Supa Gates, whose real name was Aaron Williams, was shot multiple times in the front passenger seat of the luxury vehicle parked on St. John’s Place near Troy Ave. in Crown Heights April 11. He died Thursday at Kings County Hospital, where he had been treated since the shooting.
The 25-year-old musician’s career had just started gaining momentum, with some of his tracks drawing tens of thousands of listeners on YouTube.com.
“He was gonna bust big,” said one close family member, noting that Williams was getting ready to sign with a major studio and go on his first tour starting the Fourth of July weekend.
“That was gonna be his debut,” the devastated relative said. “He was gonna destroy this place. He was working hard to make it.”
In the days before the shooting, he was pulling all-nighters at his music studio, his mother, Racquel Peters, 47, said.

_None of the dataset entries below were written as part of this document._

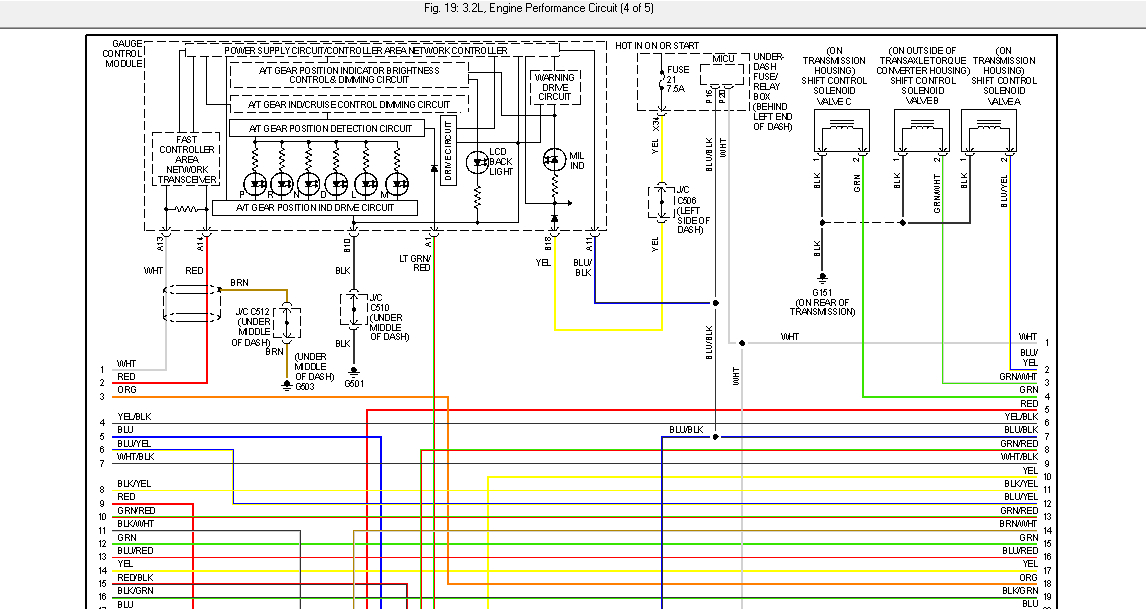Select the J/C C512 junction connector
The image size is (1146, 609).
coord(287,320)
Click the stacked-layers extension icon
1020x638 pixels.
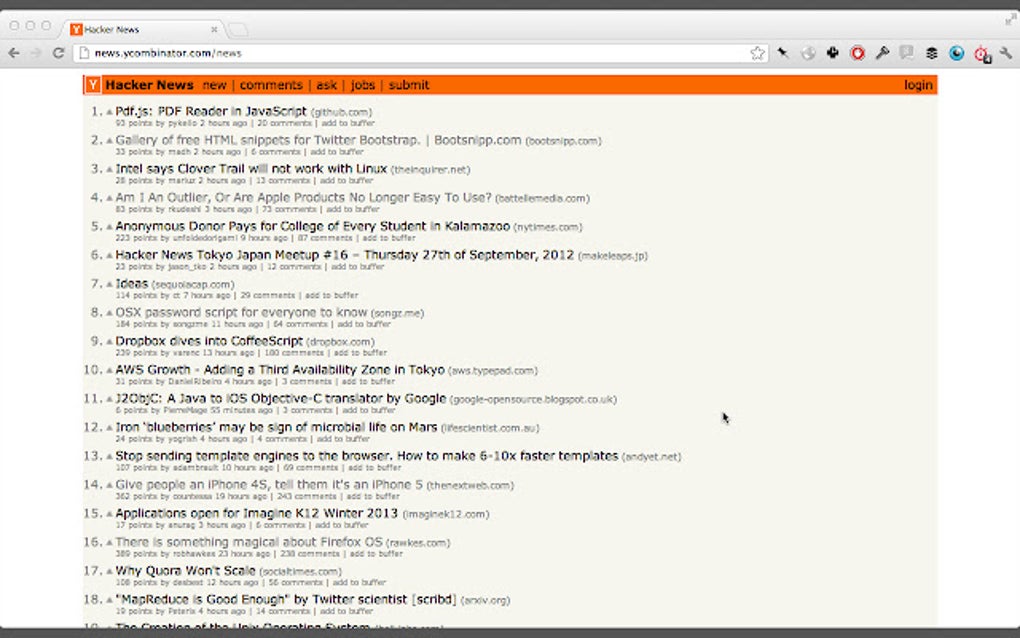coord(933,51)
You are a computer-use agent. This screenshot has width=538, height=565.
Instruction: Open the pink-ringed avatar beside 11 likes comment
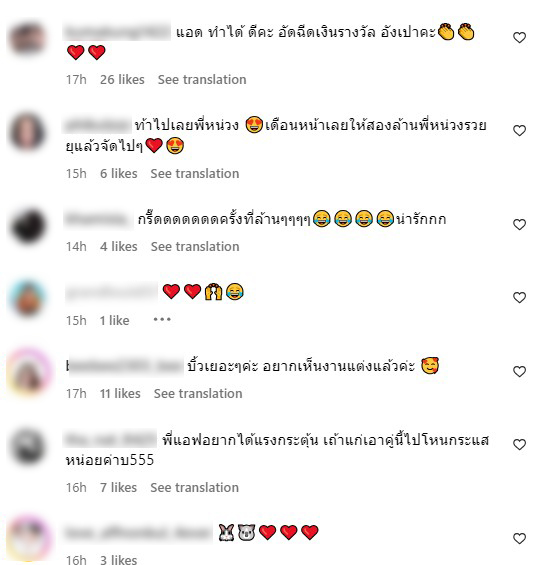click(x=28, y=372)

“He had so much music. His first real onstage was July 5th, that’s when he was supposed to start,” Peters said.
Williams was conscious and alert for part of his hospital stay but his condition wavered until his death Thursday, relatives said
His track “Yellow Bentley,” was recently featured on Drake’s Ovo Sound Radio show.

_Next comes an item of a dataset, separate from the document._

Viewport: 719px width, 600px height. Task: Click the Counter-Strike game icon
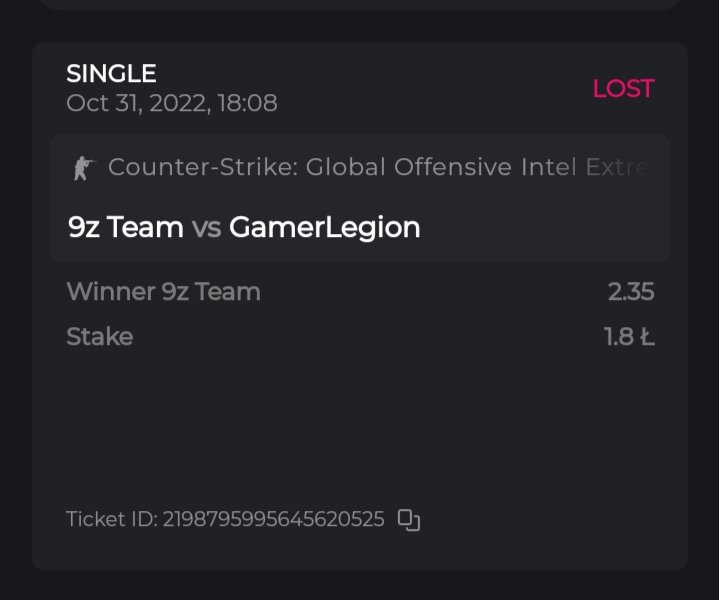coord(82,168)
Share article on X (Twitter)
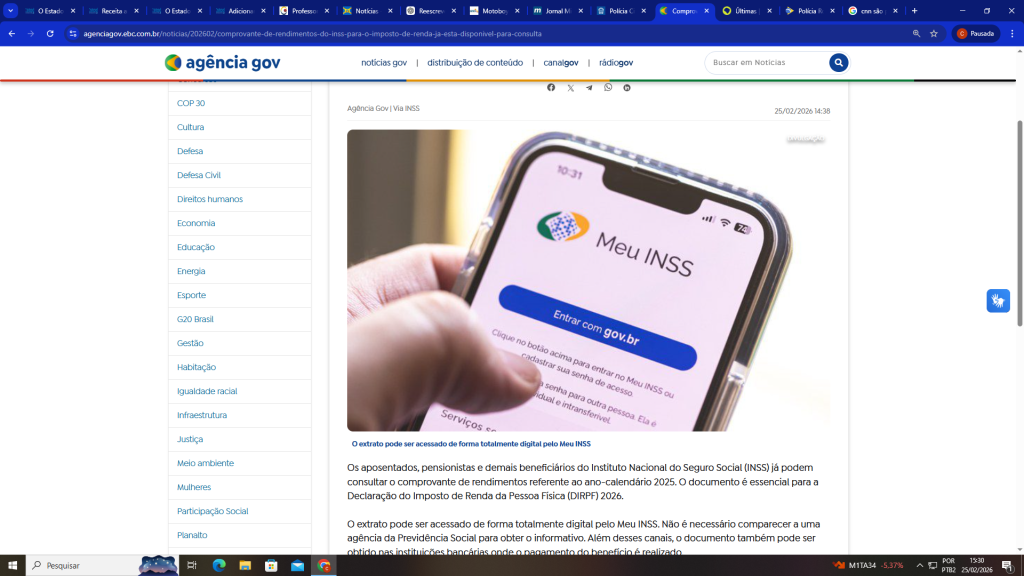Viewport: 1024px width, 576px height. tap(570, 88)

Police have made no arrests and it’s not clear why he was shot.
“It wasn’t anything… it really and truly was jealously. It wasn’t a gang related issue, it wasn’t a drug-related issue,” his mother said. “Nobody knows how hard I worked to make sure my kids are OK. People don’t know the devastation they’re causing, and how many lives they’re destroying when they take somebody’s child.”
Williams grew up with his dad in Flatbush and went to Catholic school all his life — St. Gregory the Great Catholic Academy and St. Francis of Assisi Catholic Academy in Brooklyn for grade school, then Nazareth High School before taking classes at New York Institute of Technology for a year and a half.
“It’s hard going into his room, going into his space, knowing that he’s not there anymore,” his mother said. “I just wanted to say that people don’t realize how much they’re destroying an entire family when they do things like this.”
He started DJing at age 9 and making beats at age 15, carrying on the tradition of his uncle, who worked as a DJ, and his grandfather, who played the steel drums in Trinidad, his mother said.
Williams started taking his rap career seriously last year, after he became sick from COVID, his mother said.
In his younger days, he’d write music about anything but he made a name for himself as he started to write more about the streets.
When he wasn’t making music, Williams was a union iron worker and had most recently worked on 50 Hudson in Hudson Yards, relatives said. He had hoped to start a transportation business with his mother, but the pandemic put a stop to those plans.
Williams left a 1-year-old son behind as well as a younger brother, relatives said.
“She took it hard,” the family member said of the mother of Williams’ child. “She’s a mess right now.”
His mother added, “It’s just waking up every day, hoping that this is a dream. I listen for the door, I listen for when he says, ‘Mommy, I’m home, I’m OK.’ I don’t hear that anymore.”